Links: 7 Wonders and Forbidden Island Awarded Again, Stolen Eggs & The Benefits of Plagiarism

Links: 7 Wonders and Forbidden Island Awarded Again, Stolen Eggs & The Benefits of Plagiarism
From gallery of W Eric Martin
• Multi-award winners Antoine Bauza and 7 Wonders have picked up another trophy for the mantle: Vuoden Peli, or the Finnish Game of the Year award. The other titles nominated in the "adult game" category were Mr. Jack and Repello.

Forbidden Island also added another win to its list of awards, winning the family category over A la Carte and Mondo. Richard Scarry's Busytown: Eye found it! take the prize for best children's game over Dizios and Animal Upon Animal: Balancing Bridge.

Out of the Box Publishing is adding a QR code to the back cover of Word on the Street "to allow customers to view a video demonstration right on their phones while standing in the store", according to an August 2011 press release. (For those clueless as to what a QR code is, head to the Wikipedia page.) Anyone know of other examples of QR codes on board/card games?

• Italian publisher dV Giochi, a.k.a. dV Games, is holding a contest in honor of its tenth anniversary in which gamers are invited to submit photos of themselves living out one of the games in the dV Giochi catalog. For each of dV's four product lines – Bang!, Wolf Party, Maestro and One & Fun – the company will pick one winner, who picks up exclusive items. And one of these individuals will win a "lifetime supply of dV games". Complete details are on the dV Giochi website in English (PDF) and Italian (PDF).

• Mayfair Games has announced a new three-year sponsorship agreement with Gen Con LLC, following its initial sponsorship of the con in 2011. From the press release:

Quote:
This partnership between the premier board game producer and the largest hobby games convention in the world was such a success it has been expanded and extended for three additional years. In particular Mayfair Games will have an expanded show presence with programs such as the Family Outreach Program, Giant Games and Ribbon Quest, all in a drive to expand and grow the popular board game pastime and make Mayfair synonymous with board games in the minds of enthusiasts everywhere.

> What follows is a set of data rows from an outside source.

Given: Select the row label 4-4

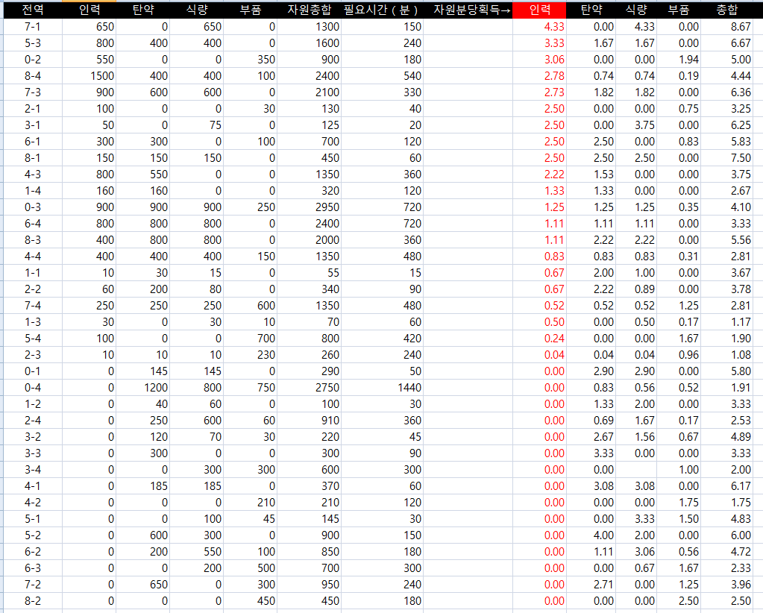Looking at the screenshot, I should (32, 257).
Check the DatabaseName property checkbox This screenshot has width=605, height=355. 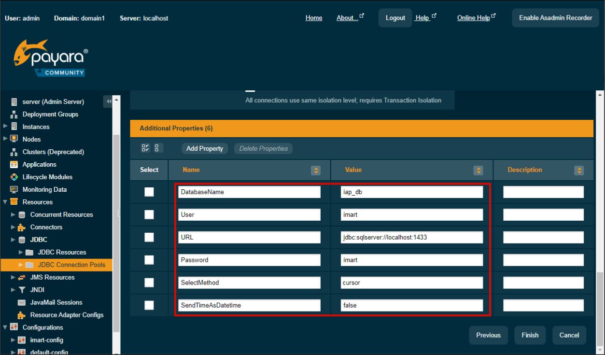coord(149,192)

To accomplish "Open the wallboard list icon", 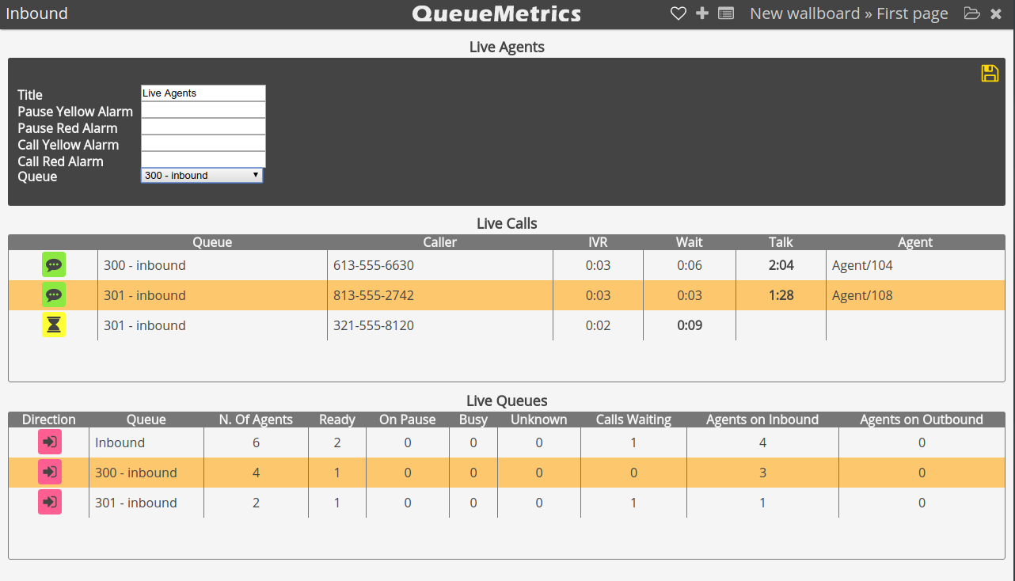I will [726, 13].
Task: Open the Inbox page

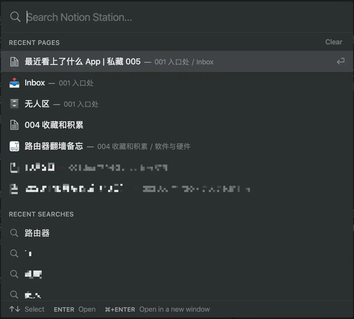Action: click(35, 83)
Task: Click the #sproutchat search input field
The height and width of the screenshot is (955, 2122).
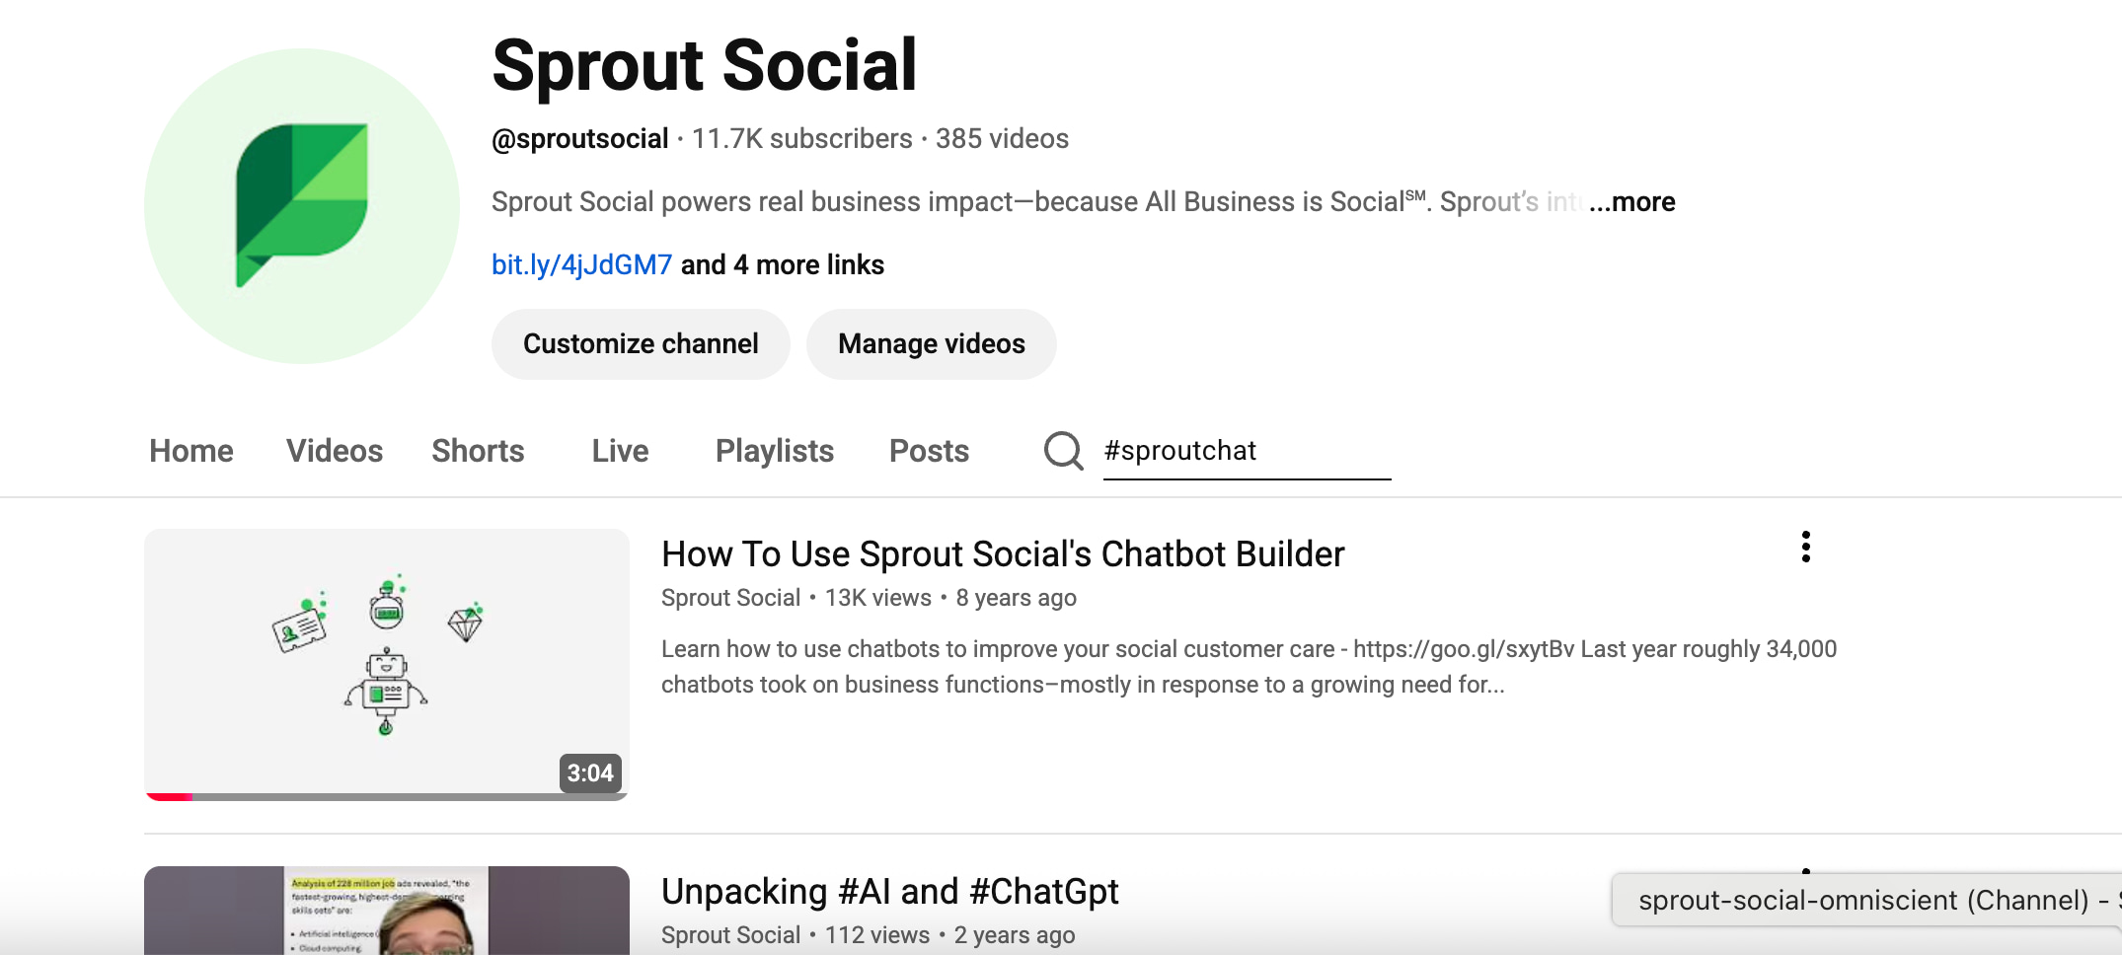Action: click(x=1244, y=451)
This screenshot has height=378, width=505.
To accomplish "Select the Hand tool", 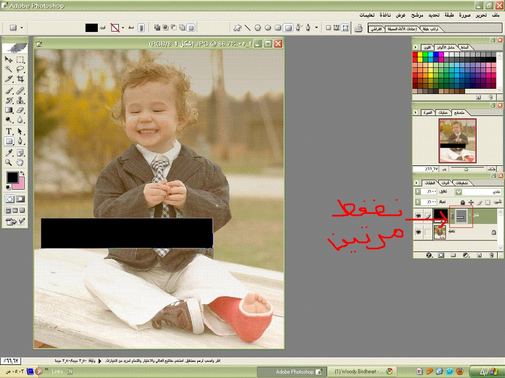I will [x=21, y=163].
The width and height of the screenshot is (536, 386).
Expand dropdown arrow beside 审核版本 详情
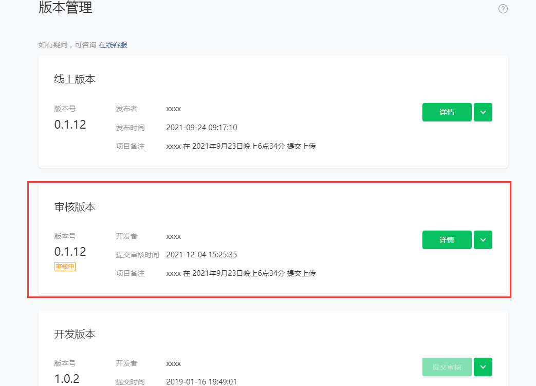pyautogui.click(x=483, y=240)
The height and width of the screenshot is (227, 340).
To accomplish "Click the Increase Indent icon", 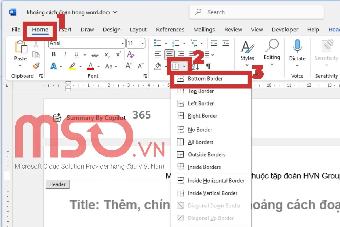I will (x=226, y=43).

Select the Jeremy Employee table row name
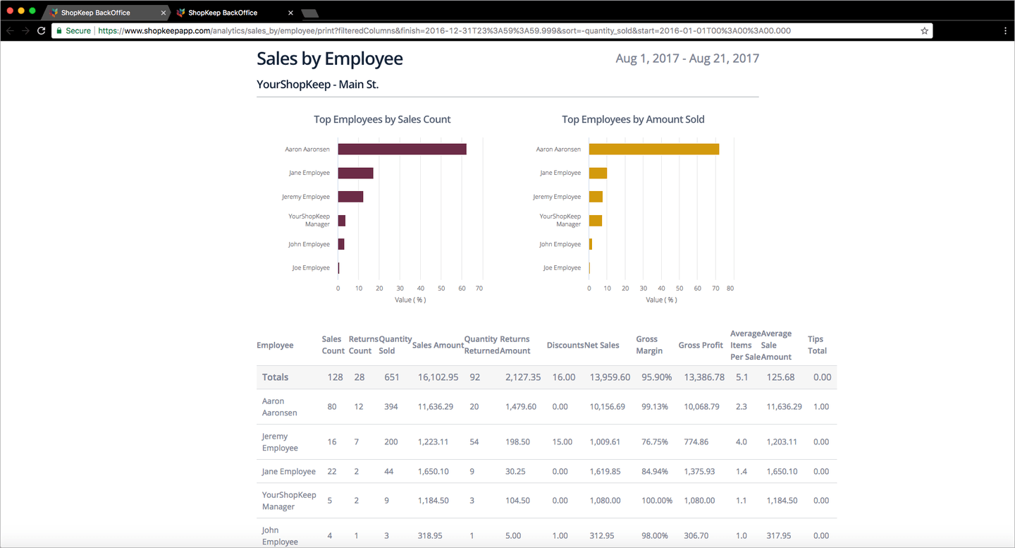coord(280,442)
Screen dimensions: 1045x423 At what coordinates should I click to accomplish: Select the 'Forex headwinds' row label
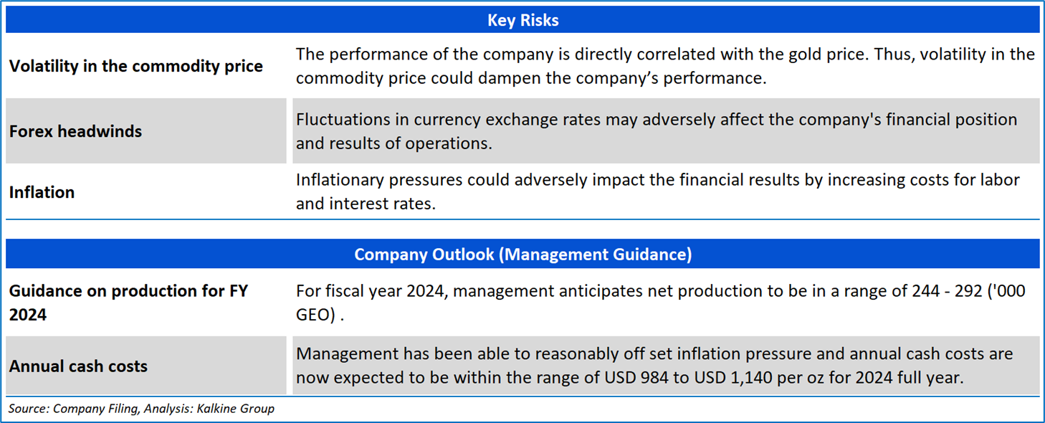75,131
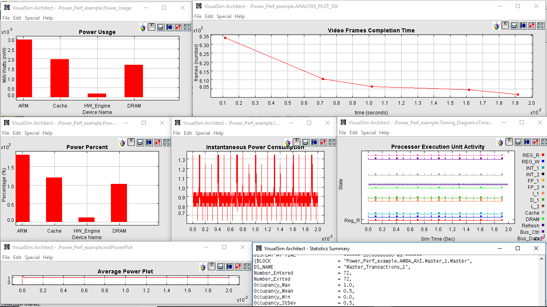
Task: Maximize the Statistics Summary window
Action: tap(517, 248)
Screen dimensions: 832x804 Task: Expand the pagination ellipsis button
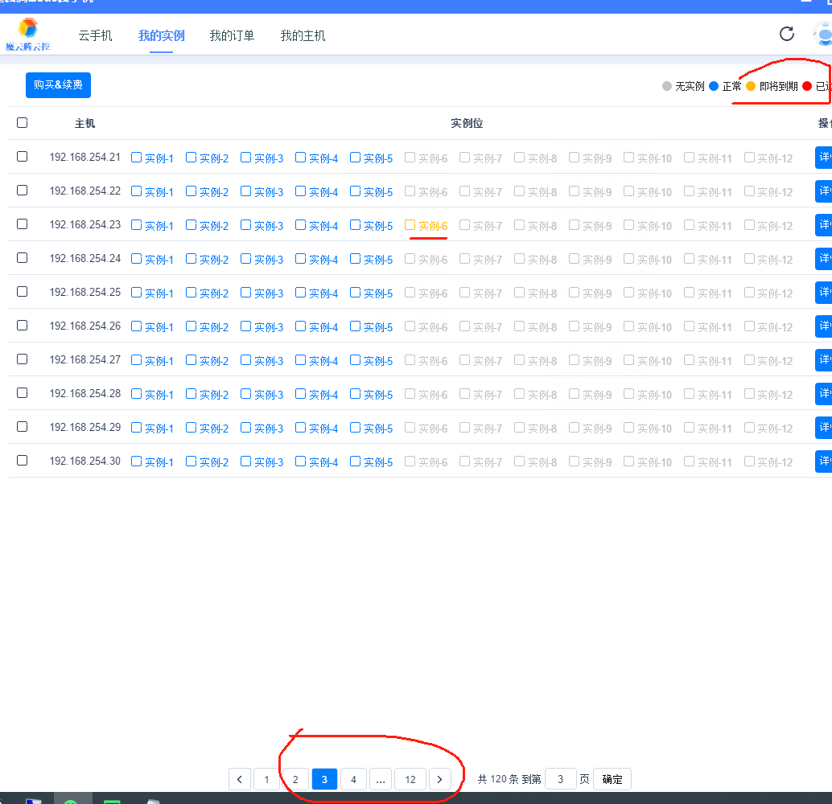(x=381, y=779)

This sponsorship deal also insures Mayfair is doing its part to help the "Best Four Days In Gaming" become even better and shows that Mayfair is willing to put its money where its mouth is when it comes to supporting Gen Con now and in the future.
Yspahan can now be played online at BoardSpace.net, and Luna is available online in beta version at Yucata.de.

Board Game: Lincoln's War
• Designer John Poniske challenges you to create the "most advantageous strategy" possible for the U.S. player in a scenario from Lincoln's War, with the best strategist winning a copy of the game.

• TricTrac.net highlights an Argentinian rip-off of Roberto Fraga's Dancing Eggs.

• Gaming's grand poobah and organizer of the International Gamers Awards Greg Schloesser has overhauled the website for the East Tennessee Gamers, the group with which he plays, and the site is loaded with reviews old and new from Schloesser as well as decent back-and-forth discussion of other new games.

• Anne Hathaway is a big Scrabble nerd.

• Not a link to new material, but new to me: Anyone who views certain game designs as too derivative might consider reading Jonathan Lethem's article "The ecstasy of influence: A plagiarism" from the February 2007 issue of Harper's Magazine in which he argues (while writing about other artistic media) that we should expect nothing less:

Quote:
Any text is woven entirely with citations, references, echoes, cultural languages, which cut across it through and through in a vast stereophony. The citations that go to make up a text are anonymous, untraceable, and yet already read; they are quotations without inverted commas. The kernel, the soul – let us go further and say the substance, the bulk, the actual and valuable material of all human utterances – is plagiarism. For substantially all ideas are secondhand, consciously and unconsciously drawn from a million outside sources, and daily used by the garnerer with a pride and satisfaction born of the superstition that he originated them; whereas there is not a rag of originality about them anywhere except the little discoloration they get from his mental and moral caliber and his temperament, and which is revealed in characteristics of phrasing. Old and new make the warp and woof of every moment. There is no thread that is not a twist of these two strands. By necessity, by proclivity, and by delight, we all quote. Neurological study has lately shown that memory, imagination, and consciousness itself is stitched, quilted, pastiched. If we cut-and-paste our selves, might we not forgive it of our artworks?